According to Jacobson, the obvious example is Gleevec. “Gleevec was developed to address alterations in the BCR-ABL gene, a fusion of the BCR and ABL genes, in chronic myelogenous leukemia, where it is a very effective therapy. It has now been found that it can also be used for alterations in other specific diseases; for example, it is effective against alterations in the KIT gene in GI stromal tumors. Another really obvious example is Herceptin therapy for breast cancer.
“These are the kinds of therapeutic interventions that we want to move to in the future, where we’re not just giving therapies that are very poisonous and kill indiscriminately, but instead we target the therapy to kill only the cells in the tumor that we’re interested in killing.”

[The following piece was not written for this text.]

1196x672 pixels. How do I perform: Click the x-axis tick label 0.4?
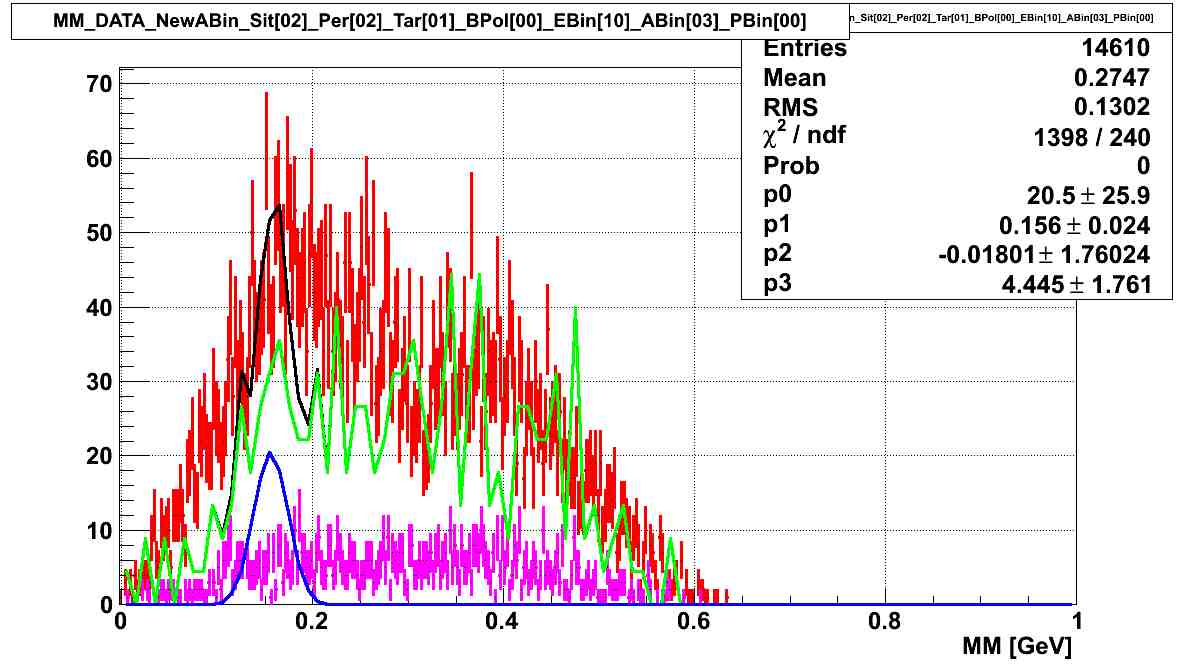(501, 619)

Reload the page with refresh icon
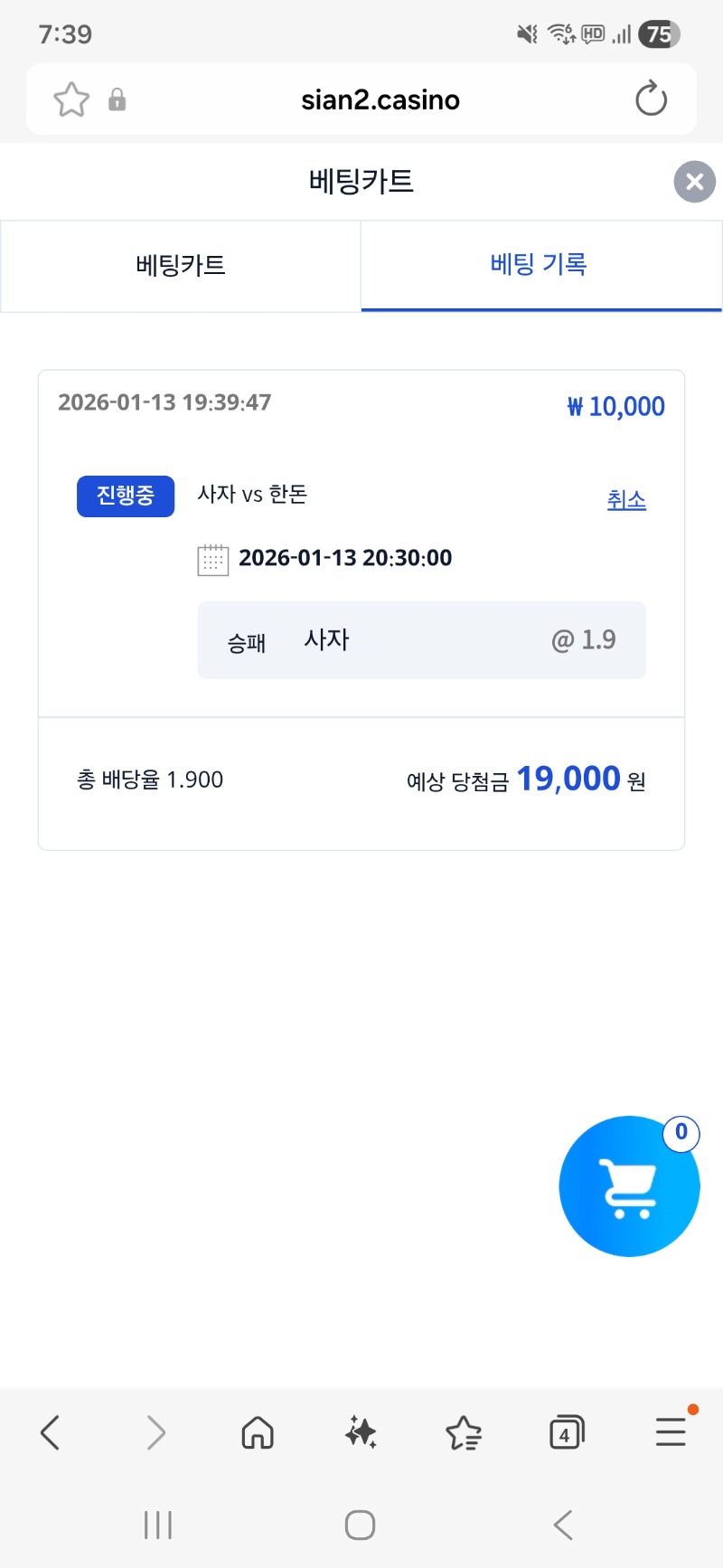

What are the implications of this for that for the pharmaceutical industry? There has been a lot of concern expressed that personalization will reduce the size of the market for any particular therapy that a drug company develops, because you’ll only be treating a subset of the patients who will benefit from that drug. However, says Jacobson, we may be able to identify these subsets in a large number of diseases and this should keep the market effective in terms of its size. “Instead of a therapy being used to treat a single cancer, it will be used for a whole variety of cancers where there are particular alterations that that drug will target. Whether it will be enough to offset the concerns raised remains to be seen. This is still very much a developing area of therapeutic intervention, and not all the answers are in yet.”
Jacobson does not believe that the use of biomarkers will ever replace traditional biopsies in cancer diagnosis. “Many of the biomarkers require the biopsy to get you the materials that you need to have, because many of them are tissue-based evaluations and you need to have a piece of the tumor to do the analysis that’s required. Biomarkers will always be adjunct to the actual biopsy.
“If you’re talking about biomarkers that are used for screening, they may detect the potential for the presence of cancer, but it will then take other interventions to determine whether the cancer is there – for example, an imaging modality which leads to seeing a mass and doing a biopsy, which you can then evaluate. Biomarkers are never going to be standalone diagnostics; they will be used in combination with all of the clinical information you have available to you and a whole variety of other information about the tumor, including the pathologist looking at the biopsy and understanding what those cells look like. Biomarkers don’t replace information, they add information.”
About James W. Jacobson
James is Chief, Diagnostic Biomarker and Technologies Branch, at the National Cancer Institute, NIH, HHS whose focus is to move the discoveries in cancer biology toward clinical application. Prior to joining the NCI in 1991, Jacobson was an academic researcher, and spent 11 years in the biotech industry. He is a molecular biologist by training.